There are more than a few urban dwellers who, despite the lack of a green patch attached to their properties, have their very own three-by-six-metre slice of land to plant anything under the sun. All it costs is $10 a year. That's the fee to join one of the many community gardens in Montreal's neighbourhoods.

Montreal has one of the most vibrant and organized community garden programs in North America. A total of 96 gardens are available across the city, and some 14,000 Montrealers have a patch of land to grow vegetables and plant flowers.

While the community garden program in Montreal is currently healthy and thriving, this wasn't always the case. Before the city adopted an organized program in 1975, many urban dwellers were forced into "ghetto gardening." In order to grow their own fruits and vegetables, Italian and Portuguese immigrants began working the land in empty lots near railway tracks and hydroelectric lines. A group of about 200 seniors in Snowdon also took up the cause, converting an abandoned, litter-infested lot into a blooming garden comprising 176 adjoining patches.

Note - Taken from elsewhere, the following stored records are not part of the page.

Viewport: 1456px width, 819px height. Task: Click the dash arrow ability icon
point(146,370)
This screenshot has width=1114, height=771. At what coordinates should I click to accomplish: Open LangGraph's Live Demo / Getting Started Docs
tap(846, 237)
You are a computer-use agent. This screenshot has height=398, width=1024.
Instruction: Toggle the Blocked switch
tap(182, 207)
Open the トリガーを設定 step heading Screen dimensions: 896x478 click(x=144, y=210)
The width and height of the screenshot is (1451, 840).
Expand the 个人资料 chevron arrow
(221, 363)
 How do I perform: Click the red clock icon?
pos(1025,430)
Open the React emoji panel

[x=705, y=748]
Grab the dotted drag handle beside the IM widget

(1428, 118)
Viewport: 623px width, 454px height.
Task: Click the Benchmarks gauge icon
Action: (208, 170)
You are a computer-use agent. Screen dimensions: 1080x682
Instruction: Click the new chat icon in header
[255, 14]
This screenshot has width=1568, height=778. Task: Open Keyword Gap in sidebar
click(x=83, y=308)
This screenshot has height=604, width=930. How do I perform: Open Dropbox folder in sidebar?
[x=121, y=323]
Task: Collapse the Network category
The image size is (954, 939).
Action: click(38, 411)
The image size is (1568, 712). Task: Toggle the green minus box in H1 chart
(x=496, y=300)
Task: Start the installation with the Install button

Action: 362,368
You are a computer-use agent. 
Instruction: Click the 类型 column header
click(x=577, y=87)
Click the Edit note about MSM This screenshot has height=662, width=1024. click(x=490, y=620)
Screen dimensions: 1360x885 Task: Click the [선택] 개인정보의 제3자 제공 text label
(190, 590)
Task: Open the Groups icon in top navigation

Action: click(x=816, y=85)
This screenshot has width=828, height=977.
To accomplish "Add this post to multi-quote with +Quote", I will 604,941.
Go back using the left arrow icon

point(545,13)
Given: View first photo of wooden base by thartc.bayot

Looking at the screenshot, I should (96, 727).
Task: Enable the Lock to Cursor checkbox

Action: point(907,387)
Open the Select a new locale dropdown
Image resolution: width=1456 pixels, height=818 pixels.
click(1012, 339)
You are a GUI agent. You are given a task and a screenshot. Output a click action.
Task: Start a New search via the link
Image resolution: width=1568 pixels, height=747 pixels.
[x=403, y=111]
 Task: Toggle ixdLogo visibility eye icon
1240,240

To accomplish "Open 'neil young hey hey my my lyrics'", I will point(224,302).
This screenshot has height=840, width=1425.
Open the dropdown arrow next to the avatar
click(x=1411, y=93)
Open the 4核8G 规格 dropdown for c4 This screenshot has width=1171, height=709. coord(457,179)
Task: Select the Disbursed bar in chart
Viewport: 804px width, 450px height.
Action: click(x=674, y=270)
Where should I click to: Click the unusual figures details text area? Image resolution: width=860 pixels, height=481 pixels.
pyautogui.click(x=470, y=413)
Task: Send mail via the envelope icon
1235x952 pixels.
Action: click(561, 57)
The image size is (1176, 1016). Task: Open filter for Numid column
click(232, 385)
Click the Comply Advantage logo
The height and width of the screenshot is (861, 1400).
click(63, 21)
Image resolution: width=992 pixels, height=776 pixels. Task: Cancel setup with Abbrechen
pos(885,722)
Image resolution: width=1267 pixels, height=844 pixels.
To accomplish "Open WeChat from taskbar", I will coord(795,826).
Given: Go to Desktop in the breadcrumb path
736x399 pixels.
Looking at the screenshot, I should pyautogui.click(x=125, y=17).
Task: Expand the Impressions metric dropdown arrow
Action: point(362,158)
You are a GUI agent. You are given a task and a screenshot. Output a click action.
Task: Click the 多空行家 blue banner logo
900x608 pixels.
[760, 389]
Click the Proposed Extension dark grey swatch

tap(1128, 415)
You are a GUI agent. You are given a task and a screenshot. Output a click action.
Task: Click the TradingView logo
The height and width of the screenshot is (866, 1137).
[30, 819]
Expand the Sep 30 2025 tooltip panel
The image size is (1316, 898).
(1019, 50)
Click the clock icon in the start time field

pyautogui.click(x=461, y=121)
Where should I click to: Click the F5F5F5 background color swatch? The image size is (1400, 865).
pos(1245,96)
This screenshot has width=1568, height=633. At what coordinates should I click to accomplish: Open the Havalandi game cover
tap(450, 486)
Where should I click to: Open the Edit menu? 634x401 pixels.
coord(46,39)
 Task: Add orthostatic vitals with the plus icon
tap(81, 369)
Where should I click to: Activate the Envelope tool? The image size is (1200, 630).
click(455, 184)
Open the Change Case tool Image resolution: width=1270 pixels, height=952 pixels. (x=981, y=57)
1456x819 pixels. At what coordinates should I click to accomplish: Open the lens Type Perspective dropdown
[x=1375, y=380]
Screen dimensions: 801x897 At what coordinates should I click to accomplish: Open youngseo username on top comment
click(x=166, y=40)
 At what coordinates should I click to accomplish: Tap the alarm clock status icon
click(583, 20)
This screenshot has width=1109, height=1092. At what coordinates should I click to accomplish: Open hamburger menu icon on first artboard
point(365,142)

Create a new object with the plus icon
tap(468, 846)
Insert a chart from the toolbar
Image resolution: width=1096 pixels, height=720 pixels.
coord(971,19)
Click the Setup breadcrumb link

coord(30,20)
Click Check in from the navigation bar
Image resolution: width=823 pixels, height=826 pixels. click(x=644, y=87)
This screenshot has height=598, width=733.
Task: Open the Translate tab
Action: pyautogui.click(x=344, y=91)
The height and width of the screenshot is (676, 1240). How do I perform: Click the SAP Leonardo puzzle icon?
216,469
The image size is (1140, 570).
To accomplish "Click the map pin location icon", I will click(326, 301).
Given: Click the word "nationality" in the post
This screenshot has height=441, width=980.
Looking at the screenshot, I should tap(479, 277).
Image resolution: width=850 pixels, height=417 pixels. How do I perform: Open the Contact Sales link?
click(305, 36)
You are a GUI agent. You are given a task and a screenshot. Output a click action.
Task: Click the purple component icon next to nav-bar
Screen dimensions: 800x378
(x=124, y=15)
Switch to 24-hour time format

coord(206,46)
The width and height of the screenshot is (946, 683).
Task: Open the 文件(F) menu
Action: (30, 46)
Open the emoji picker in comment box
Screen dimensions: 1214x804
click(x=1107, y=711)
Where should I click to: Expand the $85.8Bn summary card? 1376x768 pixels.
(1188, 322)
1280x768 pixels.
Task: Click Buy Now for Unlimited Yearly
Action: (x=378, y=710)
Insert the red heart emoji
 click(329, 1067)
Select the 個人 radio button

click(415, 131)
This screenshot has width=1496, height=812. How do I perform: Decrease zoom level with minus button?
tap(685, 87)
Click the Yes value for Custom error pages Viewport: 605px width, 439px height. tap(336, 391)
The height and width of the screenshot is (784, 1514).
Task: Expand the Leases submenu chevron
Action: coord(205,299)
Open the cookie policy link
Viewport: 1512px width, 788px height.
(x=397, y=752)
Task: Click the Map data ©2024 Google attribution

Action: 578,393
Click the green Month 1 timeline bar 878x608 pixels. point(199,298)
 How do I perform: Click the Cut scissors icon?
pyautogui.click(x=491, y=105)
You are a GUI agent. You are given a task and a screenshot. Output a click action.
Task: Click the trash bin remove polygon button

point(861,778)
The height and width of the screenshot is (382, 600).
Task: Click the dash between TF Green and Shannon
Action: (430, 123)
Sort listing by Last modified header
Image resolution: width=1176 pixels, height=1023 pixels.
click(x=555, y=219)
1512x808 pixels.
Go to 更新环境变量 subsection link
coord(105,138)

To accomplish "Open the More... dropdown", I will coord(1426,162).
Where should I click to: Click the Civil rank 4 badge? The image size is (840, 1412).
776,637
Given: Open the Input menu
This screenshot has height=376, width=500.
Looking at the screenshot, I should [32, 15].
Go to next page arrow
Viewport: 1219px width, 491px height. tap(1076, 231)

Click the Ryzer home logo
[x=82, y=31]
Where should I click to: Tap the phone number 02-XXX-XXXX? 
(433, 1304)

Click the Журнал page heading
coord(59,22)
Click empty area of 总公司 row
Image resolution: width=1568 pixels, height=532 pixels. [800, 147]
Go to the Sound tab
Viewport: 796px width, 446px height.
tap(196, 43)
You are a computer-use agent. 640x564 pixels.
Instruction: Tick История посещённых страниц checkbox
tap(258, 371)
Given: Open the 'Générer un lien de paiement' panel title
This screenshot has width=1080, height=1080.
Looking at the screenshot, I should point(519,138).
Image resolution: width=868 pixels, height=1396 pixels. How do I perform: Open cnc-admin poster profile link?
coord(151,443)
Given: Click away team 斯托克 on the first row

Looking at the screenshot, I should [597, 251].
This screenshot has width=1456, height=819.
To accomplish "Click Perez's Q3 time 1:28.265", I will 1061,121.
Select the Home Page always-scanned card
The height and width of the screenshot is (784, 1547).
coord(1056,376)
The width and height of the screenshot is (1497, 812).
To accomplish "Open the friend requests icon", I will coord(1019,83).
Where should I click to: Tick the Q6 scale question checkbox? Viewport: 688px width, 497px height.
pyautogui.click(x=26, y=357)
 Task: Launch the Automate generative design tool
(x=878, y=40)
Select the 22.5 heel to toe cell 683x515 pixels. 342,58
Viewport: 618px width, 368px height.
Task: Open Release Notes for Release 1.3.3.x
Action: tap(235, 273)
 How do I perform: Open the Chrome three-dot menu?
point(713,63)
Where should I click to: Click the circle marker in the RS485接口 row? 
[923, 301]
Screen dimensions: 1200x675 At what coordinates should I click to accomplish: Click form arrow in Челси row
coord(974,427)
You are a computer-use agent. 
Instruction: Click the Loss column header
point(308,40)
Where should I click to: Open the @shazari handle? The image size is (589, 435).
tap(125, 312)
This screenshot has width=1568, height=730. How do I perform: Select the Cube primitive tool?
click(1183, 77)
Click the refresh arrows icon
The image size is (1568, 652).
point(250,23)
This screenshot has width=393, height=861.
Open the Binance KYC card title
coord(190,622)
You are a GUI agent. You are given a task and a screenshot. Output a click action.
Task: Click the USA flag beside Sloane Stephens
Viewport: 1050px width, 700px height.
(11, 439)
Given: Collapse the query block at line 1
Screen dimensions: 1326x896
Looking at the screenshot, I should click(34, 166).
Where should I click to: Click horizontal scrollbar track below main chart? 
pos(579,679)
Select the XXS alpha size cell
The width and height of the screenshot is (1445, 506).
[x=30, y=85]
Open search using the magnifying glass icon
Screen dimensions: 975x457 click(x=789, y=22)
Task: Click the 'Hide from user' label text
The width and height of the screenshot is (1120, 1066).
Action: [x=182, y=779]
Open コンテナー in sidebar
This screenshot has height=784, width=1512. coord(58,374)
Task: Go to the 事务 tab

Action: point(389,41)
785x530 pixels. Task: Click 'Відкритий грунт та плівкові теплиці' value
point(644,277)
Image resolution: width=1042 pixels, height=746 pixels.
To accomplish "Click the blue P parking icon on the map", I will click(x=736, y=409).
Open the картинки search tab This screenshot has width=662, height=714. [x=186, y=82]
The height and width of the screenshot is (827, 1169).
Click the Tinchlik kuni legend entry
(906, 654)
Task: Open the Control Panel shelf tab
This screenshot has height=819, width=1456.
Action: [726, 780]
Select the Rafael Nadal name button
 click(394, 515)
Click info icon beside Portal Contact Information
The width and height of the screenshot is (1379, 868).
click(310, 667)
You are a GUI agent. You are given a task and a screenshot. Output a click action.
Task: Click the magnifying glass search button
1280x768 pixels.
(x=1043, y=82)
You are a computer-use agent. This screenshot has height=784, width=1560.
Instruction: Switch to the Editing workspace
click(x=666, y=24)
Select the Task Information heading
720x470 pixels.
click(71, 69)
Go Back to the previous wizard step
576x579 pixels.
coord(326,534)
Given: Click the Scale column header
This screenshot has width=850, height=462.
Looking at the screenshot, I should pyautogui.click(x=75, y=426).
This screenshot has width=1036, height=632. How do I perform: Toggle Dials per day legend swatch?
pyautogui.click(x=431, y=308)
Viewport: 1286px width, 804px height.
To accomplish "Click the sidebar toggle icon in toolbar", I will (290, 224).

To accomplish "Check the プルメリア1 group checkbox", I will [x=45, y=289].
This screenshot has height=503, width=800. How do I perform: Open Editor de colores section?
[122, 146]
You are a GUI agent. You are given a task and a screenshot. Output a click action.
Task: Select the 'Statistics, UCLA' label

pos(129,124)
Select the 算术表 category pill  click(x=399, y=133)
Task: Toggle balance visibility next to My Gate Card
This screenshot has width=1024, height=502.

This burgeoning movement continued to gather momentum and was subsequently endorsed by former mayor Pierre Bourque, then a horticulturalist with the city parks department.

Today, the boroughs continue to support the community garden program by providing supplies to people who use the gardens and maintaining the land, including some in surprising locations.

"There are little gardens that you just wouldn't expect to see in certain places," says André Pedneault, a horticultural animator with the City of Montreal for over 18 years. "Sometimes they're located right in the middle of the city, squeezed in between two busy streets."

The gardens themselves are also packed. Nowadays, with suburban backyards slowly receding and more people opting for life in the city, the need for a patch of green to call one's own is even stronger. The number of lots per garden ranges from about 11 to 300. Yet many areas in Montreal, particularly highly concentrated ones like the Plateau, have long waiting lists of people wanting to secure a spot.

We've put together a short list of some of the most interesting gardens around town.

A group of seniors in Snowdon turned an abandoned, litter-infested lot into a blooming garden.



Saint-Sulpice
The biggest community garden in Montreal can be found in Ahuntsic-Cartierville. It takes up a few city blocks and the greenery stretches for miles.

Côte-St-Luc and Rosedale Rencontres
Rencontres defies traffic from its location on an overpass by the Décarie expressway in the Côte-des-Neiges/NDG borough. Vegetables and flowers compete for attention in this relatively small patch of land that has 38 individual plots.

Société d'horticulture de LaSalle
This green space has the distinction of being the oldest in the city. It was first cultivated by a group of locals in 1936, long before the launch of the city's community garden initiative.

Victoria
Climbing plants cling to fences around the edges of this ethnically diverse garden in Snowdon. This is one of about eight spots in Montreal where the majority of gardeners are immigrants from around the world, making for wonderful variety of foreign vegetables.